*** Opening PASSAGE FOR REVIEW ***
In one aspect, the pharmaceutical formulations comprising agents of the present invention are incorporated in lipid monolayers or bilayers such as liposomes, see, e.g., U.S. Pat. Nos. 6,110,490; 6,096,716; 5,283,185 and 5,279,833. The invention also provides formulations in which water-soluble modulatory agents of the invention have been attached to the surface of the monolayer or bilayer. For example, peptides can be attached to hydrazide-PEG-(distearoylphosphatidyl)ethanolamine-containing liposomes (e.g. Zalipsky et al, Bioconjug Chem 6:705-708, 1995). Liposomes or any form of lipid membrane, such as planar lipid membranes or the cell membrane of an intact cell e.g. a red blood cell, can be used. Liposomal formulations can be by any means, including administration intravenously, transdermally (Vutla et al, J Pharm Sci 85:5-8, 1996), transmucosally, or orally. The invention also provides pharmaceutical preparations in which the agents of the invention are incorporated within micelles and/or liposomes (Suntres and Shek, J Pharm Pharmacol 46:23-28, 1994; Woodle et al, Pharm Res 9:260-265, 1992). Liposomes and liposomal formulations can be prepared according to standard methods and are also well known in the art see, e.g., Remington's; Akimaru et al, Cytokines Mol Ther 1:197-210, 1995; Alving et al, Immunol Rev 145:5-31, 1995; Szoka and Papahadjopoulos, Ann Rev Biophys Bioeng 9:467-508, 1980, U.S. Pat. Nos. 4,235,871, 4,501,728 and 4,837,028.
*** Closing PASSAGE FOR REVIEW ***
**EXERCISE TASKS**
• a. List every route of administration that the liposome passage gives for liposomal formulations.
• b. In one to three sentences, explain what grounds the liposome passage gives for its statement that liposomes and liposomal formulations can be prepared by standard methods.
Rely only on the liposome passage for these.
*** Opening SUPPLIED RECORDS ***
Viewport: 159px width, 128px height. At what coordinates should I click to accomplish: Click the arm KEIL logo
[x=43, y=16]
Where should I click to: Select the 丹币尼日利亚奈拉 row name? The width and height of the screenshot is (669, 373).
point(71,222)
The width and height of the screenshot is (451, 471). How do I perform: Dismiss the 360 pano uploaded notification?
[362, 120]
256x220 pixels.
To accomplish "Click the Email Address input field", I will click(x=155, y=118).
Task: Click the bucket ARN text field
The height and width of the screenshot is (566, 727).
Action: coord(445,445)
*** Closing SUPPLIED RECORDS ***
**RESPONSE LIST**
• a. Intravenously, transdermally, transmucosally, and orally.

• b. The passage states that liposomes and liposomal formulations are well known in the art. As support, it cites Remington's, journal articles by Akimaru et al, Alving et al, and Szoka and Papahadjopoulos, and U.S. Pat. Nos. 4,235,871, 4,501,728 and 4,837,028.